The Rendering Thread
UE3 has been designed to be highly adaptive, at least in terms of it's renderer, and this is reflected by it's main rendering thread. The rendering thread is as light weight as possible, being a circular buffer that iterates over abstract commands, it's also completely optional and you can just choose to have all the commands executed in the current game thread instead of being queued on a separate thread
Through design it looks to have some level of indirect coupling to the scene objects that use it to render. The render thread is not aware of any scene tree or stack but instead just runs over a circular buffer of commands and parameters.

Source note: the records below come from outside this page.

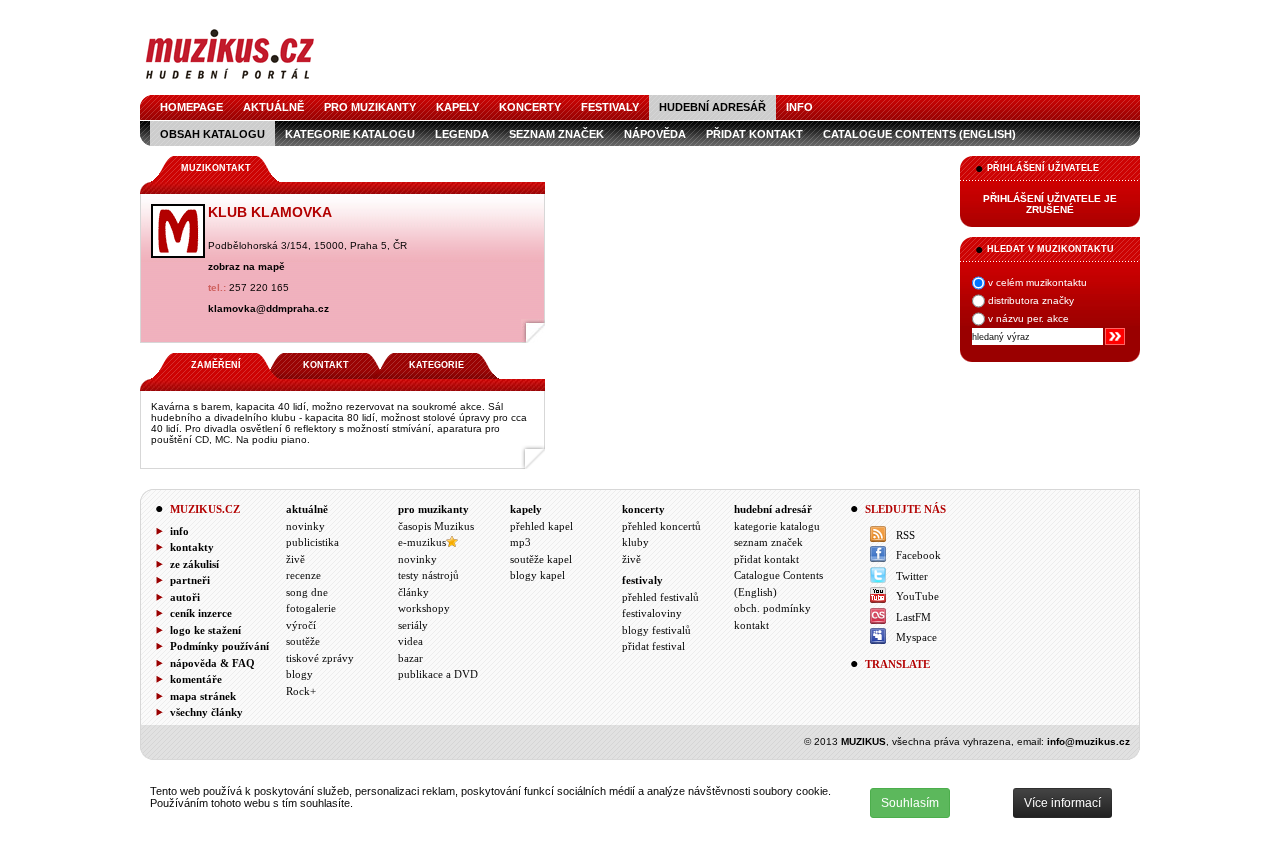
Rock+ (301, 691)
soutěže (303, 641)
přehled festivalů (660, 597)
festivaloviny (652, 613)
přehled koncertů (661, 526)
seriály (413, 625)
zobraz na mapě (246, 266)
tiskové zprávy (320, 658)
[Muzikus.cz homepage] (230, 81)
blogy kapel (537, 575)
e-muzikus (422, 542)
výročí (301, 625)
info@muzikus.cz (1088, 741)
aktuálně (273, 107)
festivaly (610, 107)
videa (410, 641)
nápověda (655, 134)
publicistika (312, 542)
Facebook (918, 555)
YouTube (917, 596)
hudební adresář (712, 107)
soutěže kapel (541, 559)
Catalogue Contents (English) (919, 134)
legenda (462, 134)
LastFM (913, 617)
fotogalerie (311, 608)
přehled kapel (541, 526)
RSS (905, 535)
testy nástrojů (428, 575)
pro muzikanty (370, 107)
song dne (307, 592)
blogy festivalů (656, 630)
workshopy (424, 608)
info (799, 107)
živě (295, 559)
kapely (457, 107)
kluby (635, 542)
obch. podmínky (772, 608)
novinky (305, 526)
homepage (191, 107)
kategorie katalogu (350, 134)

Queueing a command on the render thread involves calling one of 4 C macros that will go about building the actually render command object (FRenderCommand) for you. All you need to provide is the name of the class you want to create, it's parameters and the code you want it to run in plain text. The macros will put in the appropriate code to get your command into the command queue and to ensure that you have indeed got threaded rendering enabled ( other wise it'll just execute the command right away instead of actually doing any queueing ). This looks like me in when it comes to modifying the rendering state tracker, where my custom graphics pass should run it's graphics commands.
In the context of our game, using this multi-threaded renderer has huge performance benefits, allowing the game thread to complete work quicker and not being blocked by render calls. At least, that's what I guess is happening. In most situations you can see a doubling of frame rate in what are considered problematic areas.
Going Forward
Even though I've read through quite a bit of source code there's still a bunch of assumptions I've had to make so I could be wrong about some of the elements discussed here, these are just the conclusions I've come to after my brief session of exploration. Hopefully over time I'll become more familiar with the renderer such that I'll be able to manipulate it at my whim.
Going forward I'll be investigating from the other end, where rendering commands are batched and organised for rendering efficiently. I've had a quick look at the low-level rendering and I THINK I understand it, now I'll look at it from a high-level and see if I can understand that.